O Projeto BioLeVe também contribuiu para o estabelecimento do Setor de Peixes do Biotério do Instituto de Patologia Tropical e Saúde Pública (IPTSP) da UFG. A manutenção, alimentação e reprodução do sistema-modelo zebrafish (Danio rerio) foram estabelecidas no Setor de Peixes. Para isso, o professor relata que foi planejado e construído um sistema de recirculação de água para manutenção do zebrafish. Os Procedimentos Operacionais Padrão (POPs) para manutenção, alimentação e reprodução do zebrafish foram elaborados. Nesse sentido, além de fornecer os animais (especialmente os embriões) para o Projeto BioLeVe, o Setor de Peixes contribuirá com o desenvolvimento de diversos projetos da UFG e instituições parceiras.
Consolidação do laboratório
O Projeto BioLeVe, juntamente com outros projetos aprovados pela Fapeg e CNPq, permitiu a consolidação do Laboratório de Biotecnologia Ambiental e Ecotoxicologia (LaBAE) no IPTSP – UFG, sob coordenação geral do professor Thiago Lopes Rocha. Segundo ele, o estabelecimento do laboratório possibilitou o desenvolvimento e consolidação de novas linhas de pesquisas na UFG, como a Biotecnologia Ambiental e a Ecotoxicologia, as quais contribuíram para a reconhecimento do curso de Biotecnologia da UFG com nota 5 (nota máxima do MEC), além do desenvolvimento de diferentes planos de trabalho de iniciação científica e projetos de mestrado, doutorado e pós-doutorado em Programas de Pós-Graduação de diferentes institutos da UFG e instituições parceiras. Além disso, o laboratório é multidisciplinar e integra projetos de pesquisa, ensino, extensão e inovação.
Importância do Apoio
Thiago Rocha entende que a Chamada Pública da Fapeg foi muito importante para o desenvolvimento científico, tecnológico e de inovação em áreas prioritárias para o Brasil. “A chamada permitiu uma maior aproximação da UFG com empresas que visam a conservação dos recursos naturais do Cerrado, como a Companhia Brasileira de Alumínio (CBA).
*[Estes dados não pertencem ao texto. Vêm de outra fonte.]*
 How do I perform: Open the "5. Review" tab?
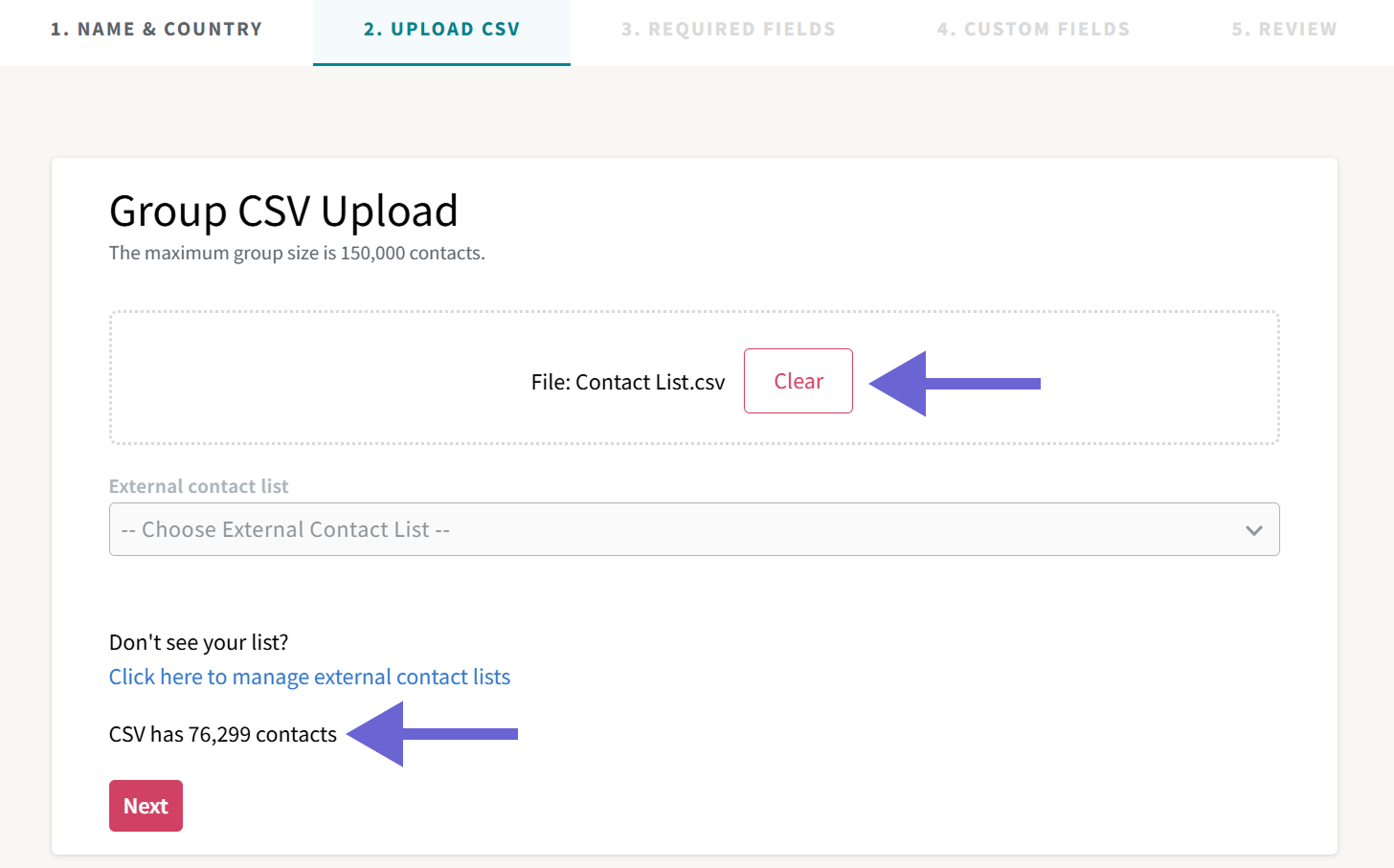coord(1284,29)
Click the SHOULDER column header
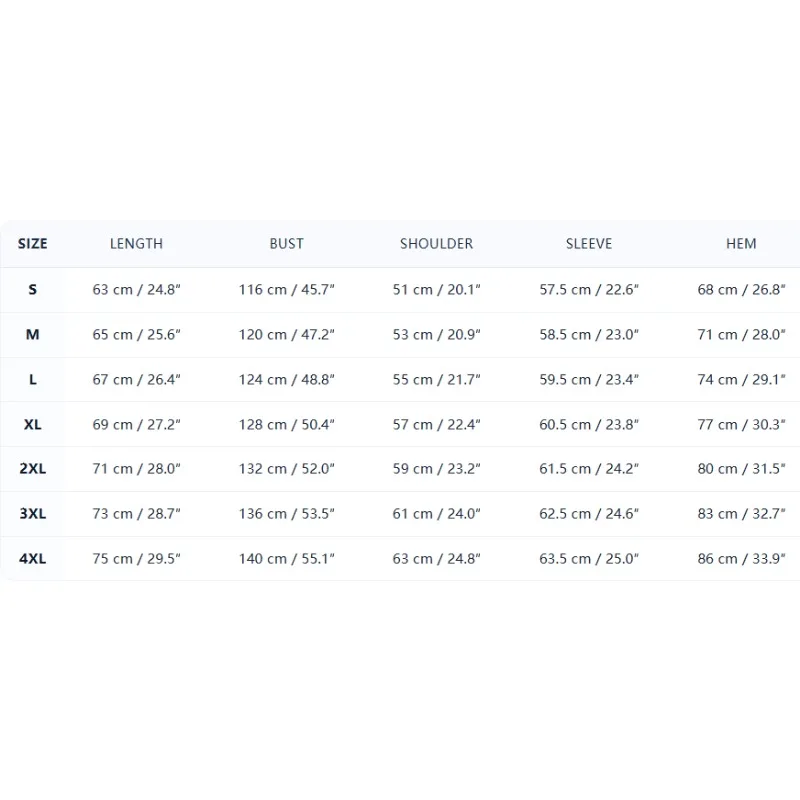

Possibilitou o financiamento do Projeto BioLeVe e de outros dois projetos que contemplam a biodiversidade de plantas e análise do solo, além de proporcionar a capacitação de recursos humanos, o estabelecimento de novos laboratórios, linhas de pesquisa, e ampliação do uso do sistema-modelo zebrafish em programas de biomonitoramento.
Histórico
Em março de 2017, a Fapeg assinou um Termo de Cooperação com a Reserva Votorantim para apoio a projetos de pesquisa na área de conservação. A área é uma Reserva Privada de Desenvolvimento Sustentável (RPDS) da Companhia Brasileira de Alumínio (CBA), criada em parceria com o Governo de Goiás, com 32 mil hectares, protegida pela Votorantim há mais de 40 anos. A reserva é a primeira unidade de conservação de Goiás desse porte e uma das primeiras do País enquadrada como Reserva Particular de Desenvolvimento Sustentável, categoria prevista no Sistema Nacional de Unidades de Conservação.
Fruto desse Termo de Cooperação, em maio de 2018, a Fapeg lançou a Chamada Pública nº 04/2018 para apoio à formulação e implantação de projetos de Pesquisa e Desenvolvimento na Reserva Votorantim – Legado Verdes do Cerrado, em parceria com a Companhia Brasileira de Alumínio (CBA) e com a empresa Reservas Votorantim Ltda, com investimento total para a realização de pesquisas básicas e aplicadas de R$ 300 mil, recursos de capital e custeio.